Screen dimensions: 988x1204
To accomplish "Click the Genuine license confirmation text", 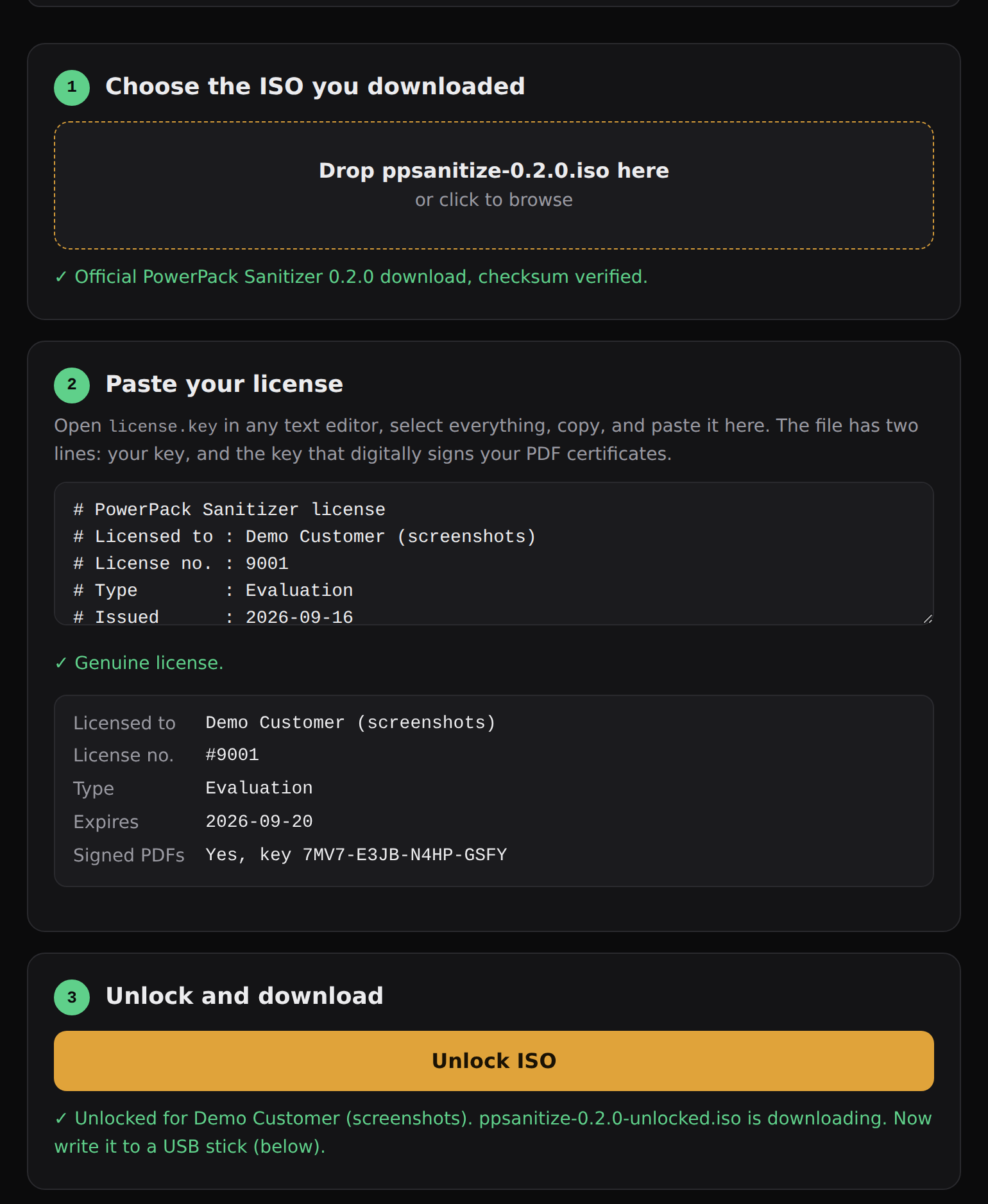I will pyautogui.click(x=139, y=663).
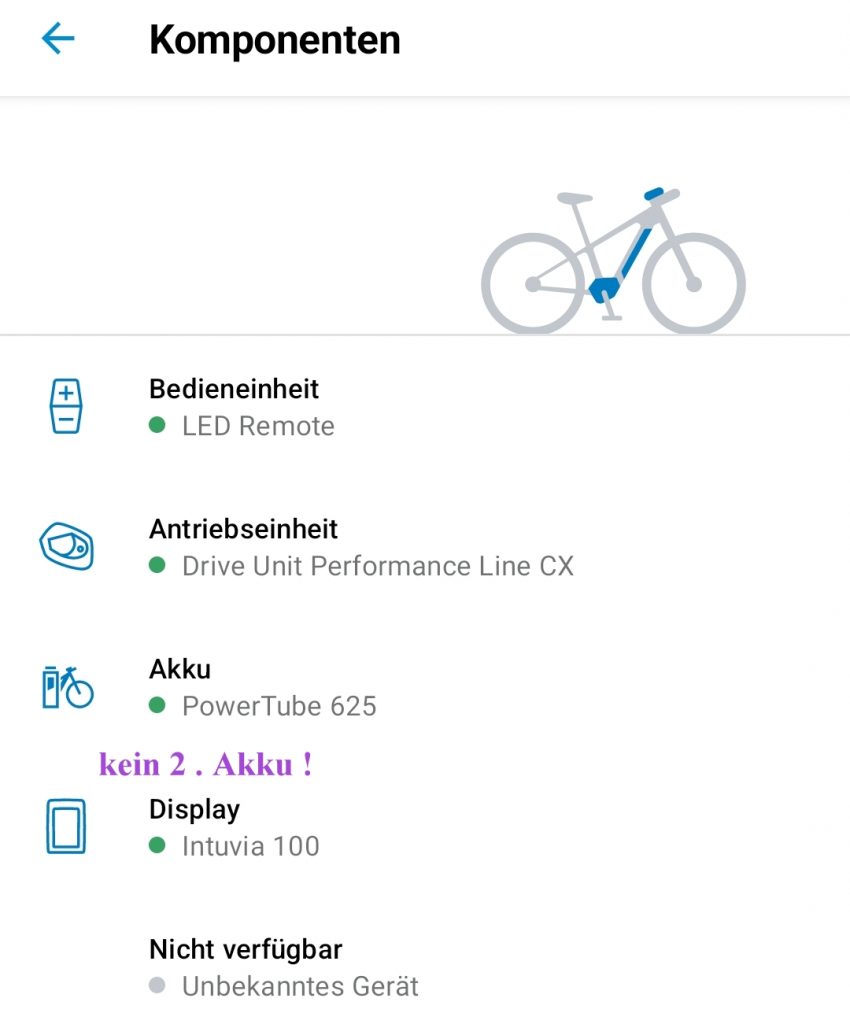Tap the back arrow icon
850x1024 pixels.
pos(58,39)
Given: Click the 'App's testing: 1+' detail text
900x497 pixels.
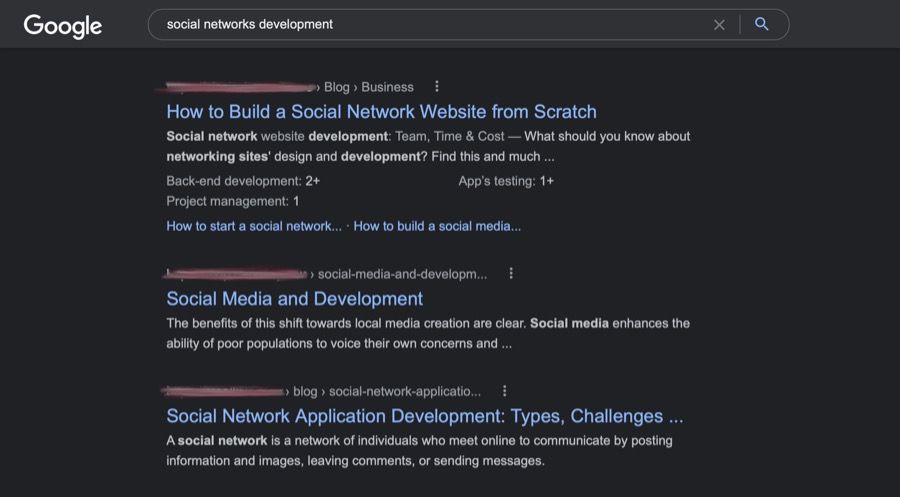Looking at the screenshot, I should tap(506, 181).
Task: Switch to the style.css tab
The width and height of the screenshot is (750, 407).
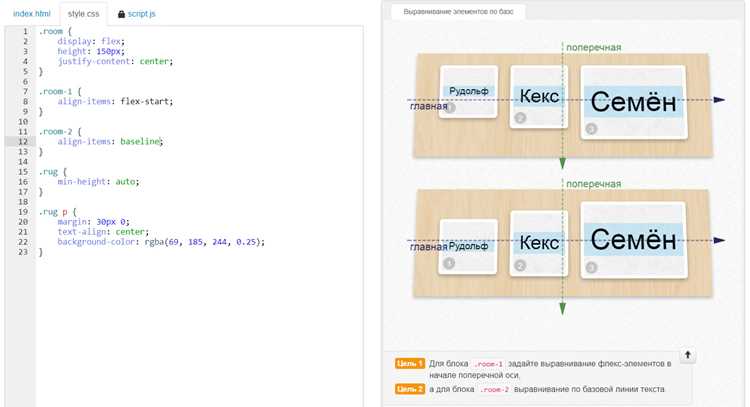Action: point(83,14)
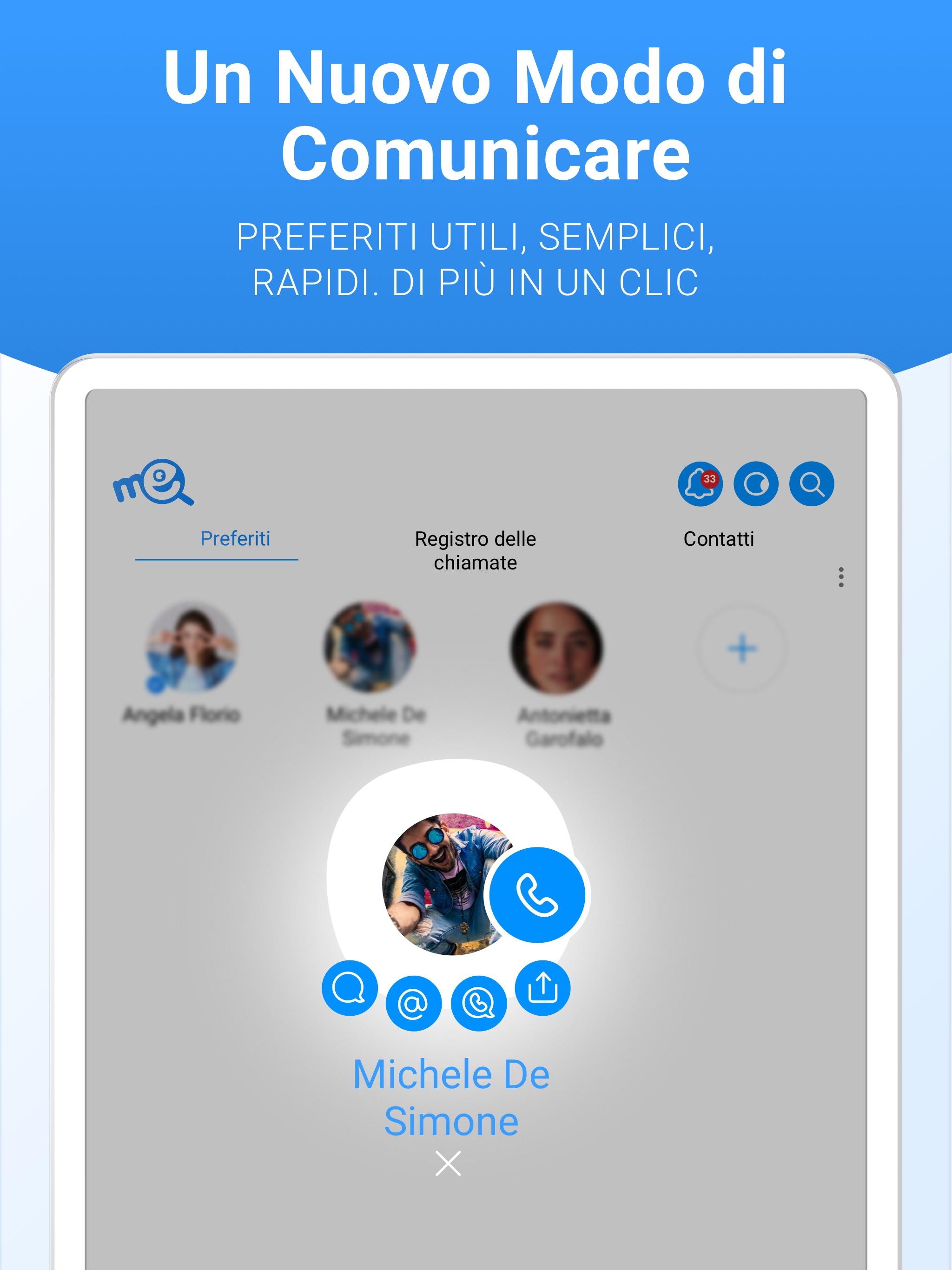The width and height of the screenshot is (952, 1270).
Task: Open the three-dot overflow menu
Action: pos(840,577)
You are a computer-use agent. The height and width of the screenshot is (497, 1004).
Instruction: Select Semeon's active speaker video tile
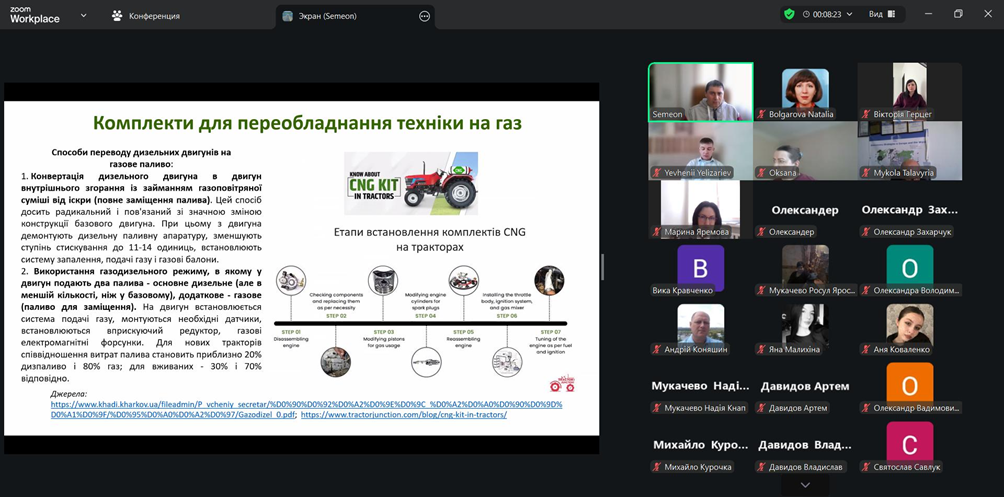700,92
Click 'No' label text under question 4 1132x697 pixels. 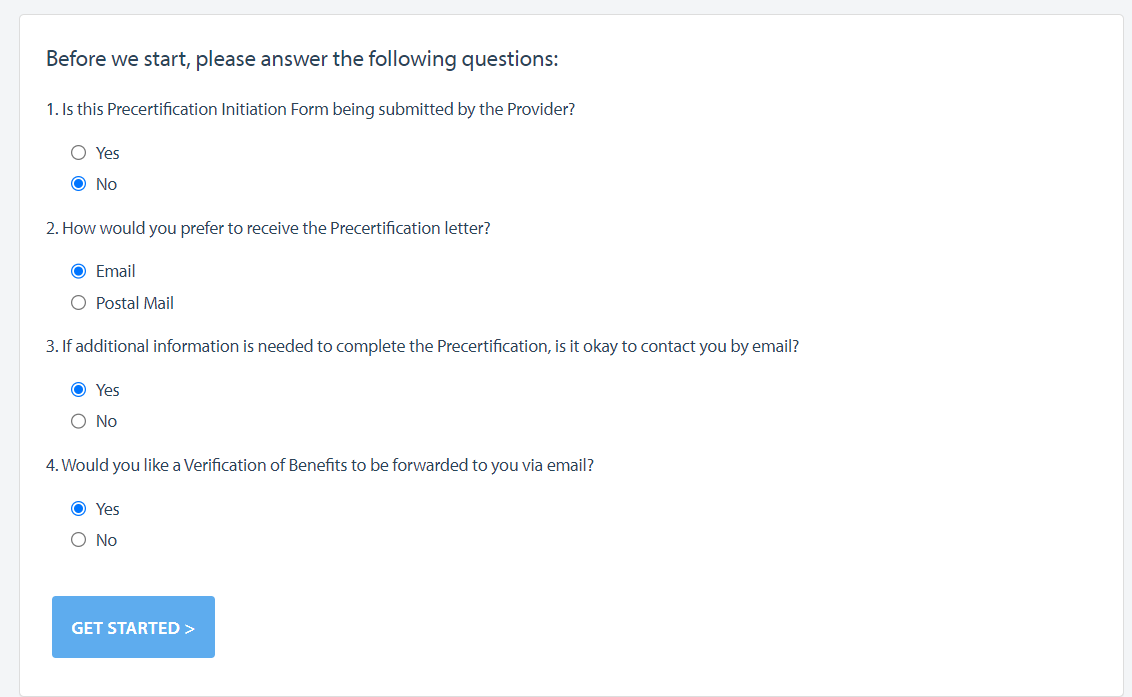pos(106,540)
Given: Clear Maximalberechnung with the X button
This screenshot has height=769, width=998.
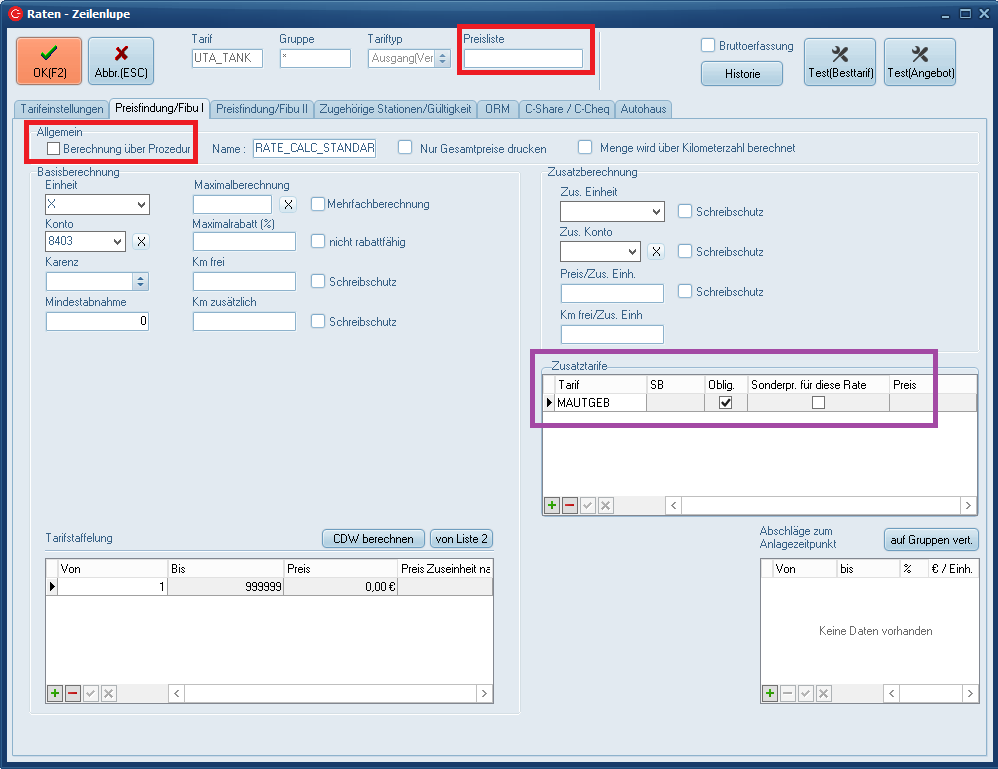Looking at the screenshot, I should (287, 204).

* [To do] In the lines above, find the word "Given" and copy every line it occurs in.

* [Answer for this exercise]
Given: Click the 'App's testing: 1+' detail text
Given: Clear Maximalberechnung with the X button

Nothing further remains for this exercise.